2020.1 Vitis™ Application Acceleration Development Flow Tutorials

See 2019.2 Vitis Application Acceleration Development Flow Tutorials

5. Optimizing with Dataflow

In the last lab, you improved the efficiency of the kernel by using fixed point data types. In this lab, you will look at the structure of your code to increase task and instruction level parallelism. Pipelining is a common technique used by most processors to parallelize at the instruction level. Pipelining allows the processor to simultaneously process multiple instructions at the same time by executing them on hardware that has finished the previous instruction.

The Vitis™ compiler automatically pipelines most operations. You do not need to add anything to enable pipelining in your code. You can look at how each of the loops have been pipelined in the HLS report.

While pipelining usually works at the instruction level, the Vitis compiler can also pipeline at the function level using a transformation called “dataflow”. Dataflow allows you to pipeline multiple functions so that you can execute their instructions simultaneously on different sets of iterations. The following figure shows an example.

../../../../_images/dataflow.png

Without using dataflow, func_A, func_B, and func_C are executed sequentially. With dataflow enabled, the three functions can overlap, which will reduce the total execution time.

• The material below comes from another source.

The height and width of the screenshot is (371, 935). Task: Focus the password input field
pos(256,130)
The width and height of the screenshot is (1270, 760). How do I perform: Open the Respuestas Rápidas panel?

TIP: This lab relates to Step 1: Partition the Code into a Load-Compute-Store Pattern in the Methodology for Accelerating Applications with the Vitis Unified Software Platform in the Application Acceleration Development flow of the Vitis Unified Software Platform Documentation (UG1416).

In this lab, to implement the functions in dataflow, you first divide the original convolution function into three separate functions:

  • read_dataflow: Read the data.

  • compute_dataflow: Compute the convolution for a particular line.

  • write_dataflow: Write the output to the main memory.

The three functions will use streams to pass data between them. To understand streams, refer HLS Stream Library in the Vitis HLS flow in the Application Acceleration Development flow of the Vitis Unified Software Platform Documentation (UG1416). Streams allow you to process data at the data element level. Using streams, the next module can immediately start processing the element as soon as it is inserted into the stream variable.

Kernel Code Modifications

TIP: The completed kernel source file is provided under the reference-files/dataflow folder. You can use it as a reference if needed.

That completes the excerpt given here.